• [ZU LESENDER TEXT]:
===
»Die Hamas muss verschwinden«
Außenminister Schallenberg rät von kompletter Waffenruhe im Gaza-Krieg derzeit ab, kritisiert UN-Chef Guterres und plädiert für graduelle EU-Integration der Ukraine.
Der internationale Ruf nach einer Waffenruhe im Gazastreifen wird immer lauter. Haben Sie nach wie vor volles Verständnis für das Vorgehen der israelischen Armee?
Alexander Schallenberg: Die EU ruft sehr bewusst zu humanitären Korridoren und Feuerpausen zu humanitären Zwecken auf. Denn die Hamas feuert immer noch jeden Tag Raketen auf Israel ab. Natürlich ist es Ziel, irgendwann zu einer Waffenruhe zu kommen. Aber das ist eine Frage des Zeitpunkts.
Wann soll es eine Waffenruhe geben? Sobald Israel seine militärischen Ziele erreicht hat?
Manchmal habe ich den Eindruck, die mehr als 200 Geiseln sind schon in Vergessenheit geraten. Das erste Ziel ist ihre bedingungslose Freilassung. Zweites Ziel ist es zu vermeiden, dass ein Flächenbrand entsteht und der Krieg auf das Westjordanland übergreift. Und da sage ich klar: Die Gewaltakte von radikalen Siedlern sind absolut inakzeptabel. Drittes Ziel ist die Linderung der Not der Menschen im Gazastreifen. Dafür muss es auch Feuerpausen geben. Aber eine komplette Waffenruhe gäbe der Hamas momentan nur die Möglichkeit, sich neu zu formieren und danach erstarkt zuzuschlagen.
Die Gefahr eines regionalen Flächenbrands scheint vorerst eingedämmt.
Das haben die USA mit ihrer militärischen Präsenz sehr gut hinbekommen. Die Iraner wollen offenbar nicht voll in den Krieg einsteigen, weil sie Angst vor der Reaktion haben. Die Hamas wird allein übrig bleiben. Ich habe kein Mitleid mit ihnen. Ihr Terrorüberfall auf Israel am 7. Oktober war ein grausamer Blutrausch, der an mittelalterliche Pogrome oder Massaker des IS erinnert. Ich habe Bilder gesehen, die mich nie wieder verlassen werden.
Die Opferzahlen unter Zivilisten in Gaza sind offenbar sehr hoch. Agiert Israels Armee gemäß humanitärem Völkerrecht?
Jeder Staat ist ans humanitäre Völkerrecht gebunden. Israel genauso. Und Israel versucht das mit aller Macht umzusetzen. Sie werfen vor Luftangriffen Flugblätter ab, rufen an, verschicken SMS. Das ist kein Staat, der blindwütig um sich schlägt und Rache übt, sondern einer, der sehr gezielt und strategisch versucht, eine Terrororganisation zu vernichten, die bewusst Spitäler und Schulen für ihre Zwecke missbraucht.
Der palästinensische Botschafter in Wien wirft der Bundesregierung vor, keine Empathie mit Zivilisten zu zeigen.
===
• [ENTNOMMENES MATERIAL]:
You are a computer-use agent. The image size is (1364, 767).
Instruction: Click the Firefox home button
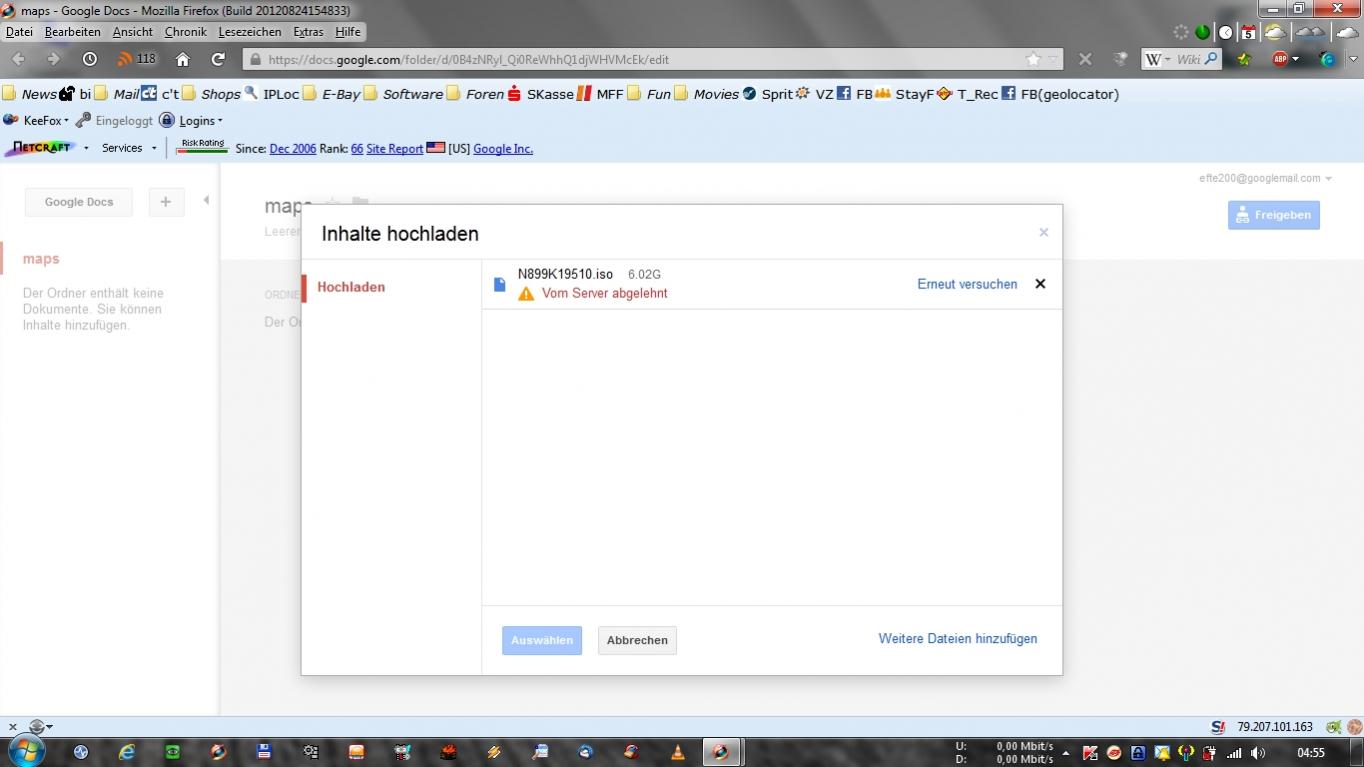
===
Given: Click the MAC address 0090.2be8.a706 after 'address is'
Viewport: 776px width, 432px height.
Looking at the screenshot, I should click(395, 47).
===
• [ZU ERLEDIGENDE SCHRITTE]:
1. Welches Ziel nennt Schallenberg im Interview als erstes?
2. Stimmen diese Aussagen mit dem Interview überein? (a) Die Hamas feuert laut Schallenberg immer noch jeden Tag Raketen auf Israel ab. (b) Schallenberg hält die Gewaltakte radikaler Siedler für vertretbar. (c) Die Iraner wollen laut Schallenberg voll in den Krieg einsteigen. Beantworten Sie jede Aussage mit Ja oder Nein und belegen Sie sie mit einem wörtlichen Zitat.
3. Wie lautet der Satz „Aber eine komplette Waffenruhe gäbe der Hamas momentan nur die Möglichkeit, sich neu zu formieren und danach erstarkt zuzuschlagen.“ aus dem Interview auf Englisch?

• [DIE ERGEBNISSE]:
1. Die bedingungslose Freilassung der mehr als 200 Geiseln.

2.
(a) Ja: „Denn die Hamas feuert immer noch jeden Tag Raketen auf Israel ab.“
(b) Nein: „Die Gewaltakte von radikalen Siedlern sind absolut inakzeptabel.“
(c) Nein: „Die Iraner wollen offenbar nicht voll in den Krieg einsteigen“

3. But a complete ceasefire would currently only give Hamas the opportunity to regroup and then strike back stronger.